→ **Assignment**: Once the line containing "1536x1024 pixels." is found, retype it and each line after it through the last entry below, word for word, and nothing else.
▼▼▼
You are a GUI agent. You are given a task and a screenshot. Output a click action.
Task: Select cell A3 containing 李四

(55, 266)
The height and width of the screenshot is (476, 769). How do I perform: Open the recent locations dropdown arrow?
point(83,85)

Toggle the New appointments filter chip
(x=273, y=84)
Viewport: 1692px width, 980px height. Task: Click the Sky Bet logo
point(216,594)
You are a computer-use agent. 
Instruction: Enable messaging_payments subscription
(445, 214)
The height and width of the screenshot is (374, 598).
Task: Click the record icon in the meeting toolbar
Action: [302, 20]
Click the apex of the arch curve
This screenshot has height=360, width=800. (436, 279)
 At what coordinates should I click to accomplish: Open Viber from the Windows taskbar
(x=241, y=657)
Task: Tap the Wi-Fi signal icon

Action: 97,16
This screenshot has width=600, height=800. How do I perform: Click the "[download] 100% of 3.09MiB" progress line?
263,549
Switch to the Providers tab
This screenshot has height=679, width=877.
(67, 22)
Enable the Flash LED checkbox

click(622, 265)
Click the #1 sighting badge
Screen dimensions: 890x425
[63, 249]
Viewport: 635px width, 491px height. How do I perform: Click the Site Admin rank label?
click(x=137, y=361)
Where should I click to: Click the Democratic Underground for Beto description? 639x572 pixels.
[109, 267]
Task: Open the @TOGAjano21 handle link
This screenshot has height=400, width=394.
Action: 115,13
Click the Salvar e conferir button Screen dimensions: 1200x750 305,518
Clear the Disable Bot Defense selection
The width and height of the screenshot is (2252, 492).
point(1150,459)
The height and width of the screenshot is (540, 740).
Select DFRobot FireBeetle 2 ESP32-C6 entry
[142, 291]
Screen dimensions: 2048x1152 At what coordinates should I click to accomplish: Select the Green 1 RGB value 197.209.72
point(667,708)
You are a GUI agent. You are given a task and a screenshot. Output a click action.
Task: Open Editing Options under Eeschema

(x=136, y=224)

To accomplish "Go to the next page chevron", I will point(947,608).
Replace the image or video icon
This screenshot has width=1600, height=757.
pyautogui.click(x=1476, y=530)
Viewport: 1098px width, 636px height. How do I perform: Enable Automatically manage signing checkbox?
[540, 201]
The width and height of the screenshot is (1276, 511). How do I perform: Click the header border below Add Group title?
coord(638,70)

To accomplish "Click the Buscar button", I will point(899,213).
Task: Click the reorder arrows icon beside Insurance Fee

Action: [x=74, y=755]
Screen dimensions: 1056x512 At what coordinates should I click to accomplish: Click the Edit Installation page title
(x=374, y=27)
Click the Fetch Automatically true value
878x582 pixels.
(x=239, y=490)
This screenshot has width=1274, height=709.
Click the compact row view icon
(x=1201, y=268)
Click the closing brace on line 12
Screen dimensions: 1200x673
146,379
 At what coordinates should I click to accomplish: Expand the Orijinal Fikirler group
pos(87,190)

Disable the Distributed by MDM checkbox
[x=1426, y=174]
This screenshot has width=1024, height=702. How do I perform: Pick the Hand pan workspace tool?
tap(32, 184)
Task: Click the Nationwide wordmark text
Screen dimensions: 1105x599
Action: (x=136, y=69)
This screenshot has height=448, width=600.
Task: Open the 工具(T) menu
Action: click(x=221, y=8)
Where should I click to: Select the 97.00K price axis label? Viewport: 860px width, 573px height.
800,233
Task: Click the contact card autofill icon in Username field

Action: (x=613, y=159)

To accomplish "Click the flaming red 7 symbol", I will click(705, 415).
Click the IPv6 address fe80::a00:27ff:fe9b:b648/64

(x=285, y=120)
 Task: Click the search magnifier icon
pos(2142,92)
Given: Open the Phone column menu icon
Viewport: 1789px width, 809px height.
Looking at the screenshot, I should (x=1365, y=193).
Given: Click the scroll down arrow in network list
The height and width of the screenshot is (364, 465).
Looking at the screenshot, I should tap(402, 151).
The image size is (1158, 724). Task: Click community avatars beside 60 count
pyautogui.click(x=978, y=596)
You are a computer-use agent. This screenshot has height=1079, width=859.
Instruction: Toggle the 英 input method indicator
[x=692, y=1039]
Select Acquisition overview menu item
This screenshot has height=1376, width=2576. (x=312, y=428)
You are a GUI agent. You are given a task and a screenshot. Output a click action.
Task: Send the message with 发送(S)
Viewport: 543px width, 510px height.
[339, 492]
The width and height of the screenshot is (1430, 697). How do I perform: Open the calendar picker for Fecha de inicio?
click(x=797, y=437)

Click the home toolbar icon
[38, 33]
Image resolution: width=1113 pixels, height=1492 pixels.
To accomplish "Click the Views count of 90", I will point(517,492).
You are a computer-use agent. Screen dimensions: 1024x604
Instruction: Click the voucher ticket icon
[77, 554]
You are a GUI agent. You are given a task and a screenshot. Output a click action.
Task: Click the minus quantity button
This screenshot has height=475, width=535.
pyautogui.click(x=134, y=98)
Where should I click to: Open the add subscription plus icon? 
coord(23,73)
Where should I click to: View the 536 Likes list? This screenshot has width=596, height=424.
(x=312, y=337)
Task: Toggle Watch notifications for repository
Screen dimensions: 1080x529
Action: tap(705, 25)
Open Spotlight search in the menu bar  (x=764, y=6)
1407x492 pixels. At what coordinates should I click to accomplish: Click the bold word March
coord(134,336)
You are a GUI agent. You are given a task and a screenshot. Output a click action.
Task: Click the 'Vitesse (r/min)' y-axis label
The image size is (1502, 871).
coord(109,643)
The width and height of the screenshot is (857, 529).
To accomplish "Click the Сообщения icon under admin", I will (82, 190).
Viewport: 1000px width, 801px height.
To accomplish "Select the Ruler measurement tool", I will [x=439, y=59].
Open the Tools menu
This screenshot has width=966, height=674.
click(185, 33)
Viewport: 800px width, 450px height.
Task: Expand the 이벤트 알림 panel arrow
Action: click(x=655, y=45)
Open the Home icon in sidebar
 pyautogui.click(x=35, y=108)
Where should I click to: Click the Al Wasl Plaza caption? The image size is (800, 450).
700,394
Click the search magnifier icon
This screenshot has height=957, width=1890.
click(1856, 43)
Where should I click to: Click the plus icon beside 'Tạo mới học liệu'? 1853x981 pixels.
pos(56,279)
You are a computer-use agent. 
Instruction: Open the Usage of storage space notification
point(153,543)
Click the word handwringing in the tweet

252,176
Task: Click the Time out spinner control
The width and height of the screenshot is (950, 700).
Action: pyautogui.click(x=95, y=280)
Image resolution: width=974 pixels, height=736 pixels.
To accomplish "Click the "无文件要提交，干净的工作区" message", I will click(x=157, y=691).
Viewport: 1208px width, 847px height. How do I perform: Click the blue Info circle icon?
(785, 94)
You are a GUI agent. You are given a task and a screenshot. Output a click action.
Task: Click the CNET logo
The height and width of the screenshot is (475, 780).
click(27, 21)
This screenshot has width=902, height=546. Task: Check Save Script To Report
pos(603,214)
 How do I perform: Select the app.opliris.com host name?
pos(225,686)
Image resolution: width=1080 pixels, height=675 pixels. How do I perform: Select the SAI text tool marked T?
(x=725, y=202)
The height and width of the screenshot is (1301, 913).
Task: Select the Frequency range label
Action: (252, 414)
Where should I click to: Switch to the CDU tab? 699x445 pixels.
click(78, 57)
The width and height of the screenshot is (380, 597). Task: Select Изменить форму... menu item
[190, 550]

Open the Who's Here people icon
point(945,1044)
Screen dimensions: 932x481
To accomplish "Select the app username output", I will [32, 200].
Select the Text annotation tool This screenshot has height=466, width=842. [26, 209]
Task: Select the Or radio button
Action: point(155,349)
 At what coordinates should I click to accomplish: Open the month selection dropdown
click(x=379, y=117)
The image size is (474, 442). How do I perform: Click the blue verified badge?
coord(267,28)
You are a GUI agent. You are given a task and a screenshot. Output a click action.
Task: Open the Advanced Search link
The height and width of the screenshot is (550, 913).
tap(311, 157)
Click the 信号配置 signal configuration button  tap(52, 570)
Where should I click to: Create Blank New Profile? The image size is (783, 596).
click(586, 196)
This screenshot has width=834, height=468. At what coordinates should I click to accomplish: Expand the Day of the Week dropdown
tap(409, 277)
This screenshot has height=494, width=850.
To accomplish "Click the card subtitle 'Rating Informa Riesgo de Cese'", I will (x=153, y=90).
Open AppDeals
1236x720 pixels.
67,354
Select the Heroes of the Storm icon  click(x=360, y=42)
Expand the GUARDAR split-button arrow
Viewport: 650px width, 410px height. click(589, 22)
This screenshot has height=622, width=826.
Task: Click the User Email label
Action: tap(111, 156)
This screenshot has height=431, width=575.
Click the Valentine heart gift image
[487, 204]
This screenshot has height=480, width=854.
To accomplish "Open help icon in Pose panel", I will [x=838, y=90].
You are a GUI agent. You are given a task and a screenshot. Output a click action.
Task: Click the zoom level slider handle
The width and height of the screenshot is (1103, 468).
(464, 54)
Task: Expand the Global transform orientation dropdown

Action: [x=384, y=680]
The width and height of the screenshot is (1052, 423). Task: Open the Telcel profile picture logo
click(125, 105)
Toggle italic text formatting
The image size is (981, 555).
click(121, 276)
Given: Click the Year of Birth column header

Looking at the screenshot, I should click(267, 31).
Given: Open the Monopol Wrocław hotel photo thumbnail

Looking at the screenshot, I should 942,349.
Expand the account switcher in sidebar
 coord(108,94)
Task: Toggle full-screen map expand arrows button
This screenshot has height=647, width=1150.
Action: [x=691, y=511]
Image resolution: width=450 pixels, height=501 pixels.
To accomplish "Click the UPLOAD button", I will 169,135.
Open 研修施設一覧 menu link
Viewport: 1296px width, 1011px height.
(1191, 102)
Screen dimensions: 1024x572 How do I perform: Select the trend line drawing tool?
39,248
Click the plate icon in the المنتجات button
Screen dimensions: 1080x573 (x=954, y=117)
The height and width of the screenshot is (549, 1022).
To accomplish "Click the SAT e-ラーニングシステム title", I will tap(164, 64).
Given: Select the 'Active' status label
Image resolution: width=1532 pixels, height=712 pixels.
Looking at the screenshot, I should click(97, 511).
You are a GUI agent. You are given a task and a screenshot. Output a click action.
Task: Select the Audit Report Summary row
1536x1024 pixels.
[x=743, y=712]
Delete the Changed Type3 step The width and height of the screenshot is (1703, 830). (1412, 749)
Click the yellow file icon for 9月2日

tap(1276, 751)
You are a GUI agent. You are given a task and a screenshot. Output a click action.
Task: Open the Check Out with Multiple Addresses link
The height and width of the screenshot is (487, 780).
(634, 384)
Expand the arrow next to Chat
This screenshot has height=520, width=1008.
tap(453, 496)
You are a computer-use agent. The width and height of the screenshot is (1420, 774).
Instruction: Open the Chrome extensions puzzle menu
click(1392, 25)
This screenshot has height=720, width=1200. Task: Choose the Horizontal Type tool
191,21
▲▲▲
→ **Result for this task**:
1536x1024 pixels.
[x=743, y=712]
Delete the Changed Type3 step The width and height of the screenshot is (1703, 830). (1412, 749)
Click the yellow file icon for 9月2日

tap(1276, 751)
You are a GUI agent. You are given a task and a screenshot. Output a click action.
Task: Open the Check Out with Multiple Addresses link
The height and width of the screenshot is (487, 780).
(634, 384)
Expand the arrow next to Chat
This screenshot has height=520, width=1008.
tap(453, 496)
You are a computer-use agent. The width and height of the screenshot is (1420, 774).
Instruction: Open the Chrome extensions puzzle menu
click(1392, 25)
This screenshot has height=720, width=1200. Task: Choose the Horizontal Type tool
191,21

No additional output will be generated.